国際基督教大学(東京都三鷹市、以下ICU)は6日、筑波大学(茨城県つくば市)と両者におけるトランスボーダー化を推進することを目的とした「Campus-with-Campus」(CwC)と位置付ける大学間連携協定を締結した。各校から関係者らが出席し、筑波大学東京キャンパス(東京都文京区)で調印式が行われた。
調印式には、ICUから日比谷潤子学長、森本あんり学務副学長、溝口剛教授、円谷恵大学事務局長、筑波大学から永田恭介学長、伊藤眞副学長、ベントン・キャロライン・ファーン副学長、佐藤稔晃教育推進部長が出席した。
調印後のあいさつで、筑波大学の永田学長は、「リベラル・アーツの最高峰であるICUと協定を結ぶことができたことをうれしく思う」と話し、ICUのリベラル・アーツが、筑波大学のこれからの教育コンセプトに合致していることを伝えた。また、「大学も学生も多様化する中では、これまでの組織の在り方ではできないことがたくさんある」と述べ、「国立大学と私立大学の壁をなくすといったパラダイムシフトが、有能な学生を育てることにつながれば、筑波としては大きな喜び」と語った。
続いてICUの日比谷学長は、同大が31の専攻分野を持ち、リベラル・アーツの枠組みの中で専門を深めてはいるが、規模がそれほど大きくないことを述べ、「今後、われわれだけではカバーし切れない医学医療系、スポーツ科学系、芸術系などの卒業研究を筑波大学において指導してもらえることは、学生にとって大きなメリットとなる」と語った。そして、他大学と連携をとることで、学生の視野を広めたいと考えていることや、同大ではいろいろな国に行きたいと希望する学生が多いことを伝え、「海外に多くの交流協定校を持ち、幅広い研究分野を持つ筑波大学と協定を結べることは非常にありがたい」と話した。

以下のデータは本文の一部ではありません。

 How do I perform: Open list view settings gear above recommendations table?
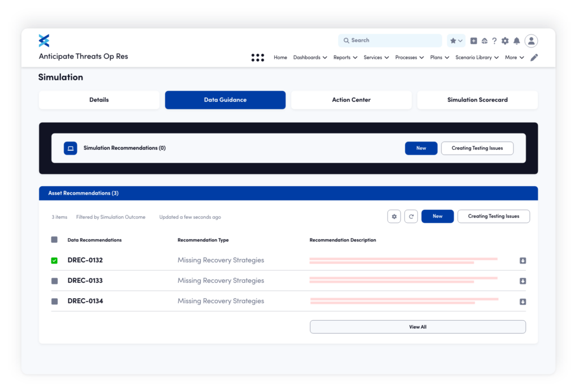(394, 216)
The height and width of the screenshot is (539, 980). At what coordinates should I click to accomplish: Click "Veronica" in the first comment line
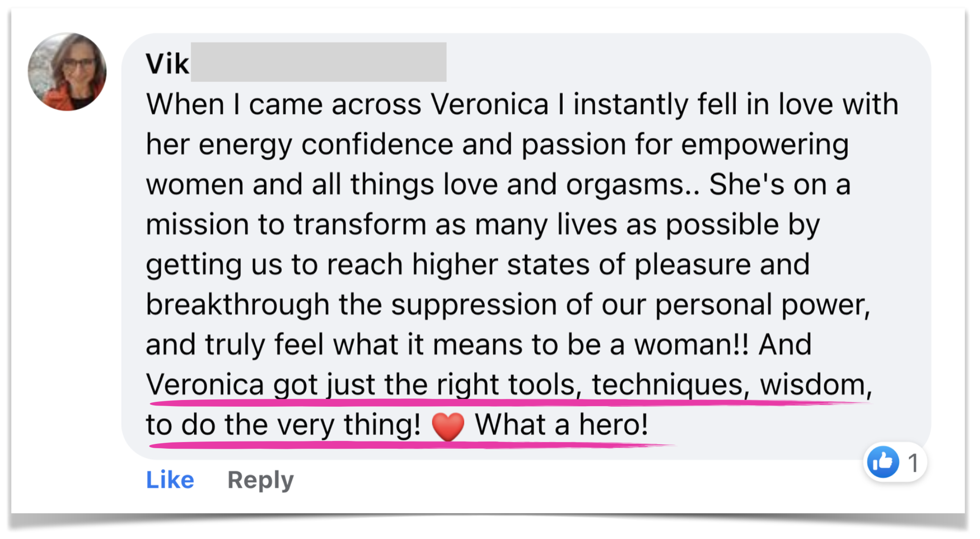(489, 105)
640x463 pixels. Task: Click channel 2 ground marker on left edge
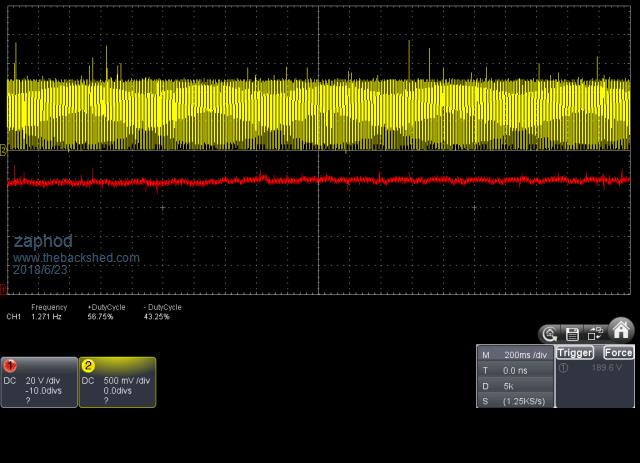pos(3,150)
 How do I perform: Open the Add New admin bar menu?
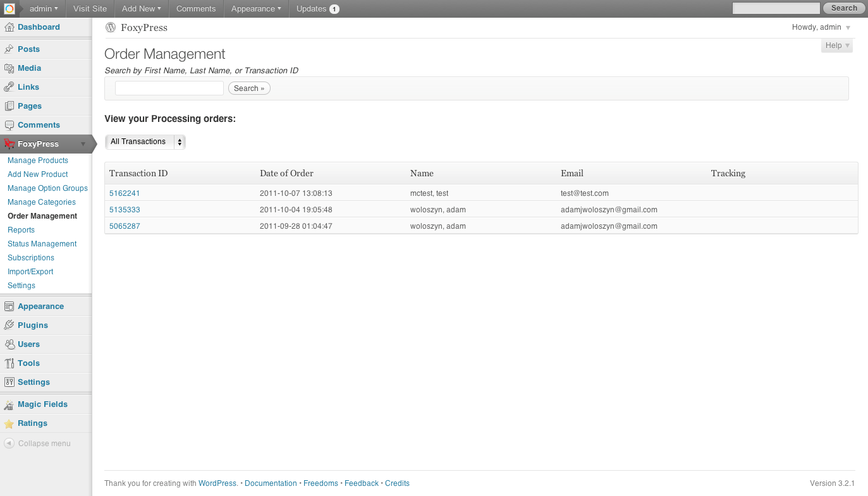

筑波大学の伊藤副学長は、同協定が従来の学生交流と違っている点について、CwCのもと、キャンパス機能を相互に共有し、トランスボーダー化を図っていくことで、両大学の学生は、相互の大学において、自分の大学のキャンパスで学習しているような学習環境になること、さらに、受け入れ人数の制限は設けていないことを説明した。その上で、「当初はそれほど多くない人数でのスタートになるが、今後は連携を重視し、人数を徐々に増やしていきたい」と力を込めた。
同協定の具体的な施策として、ICUの筑波大学活用については、▽医学医療系、スポーツ科学系、芸術系などの卒業研究を筑波大学において指導、▽筑波大学海外オフィスの利用、▽筑波大学の基礎科目の履修、▽筑波大学の協定校にICU学生が留学など。筑波大学のICU活用は、▽ICUの英語開講科目を中心とした基礎科目を履修、▽ICUの協定校に筑波大学学生が留学など。
また、両校共通となる施策として、派遣・受け入れプログラムの共同開発・共同実施、両大学が合同で科目を開設することが挙げられ、内容については今後ニーズのあるものを見極めた上で決めていくという。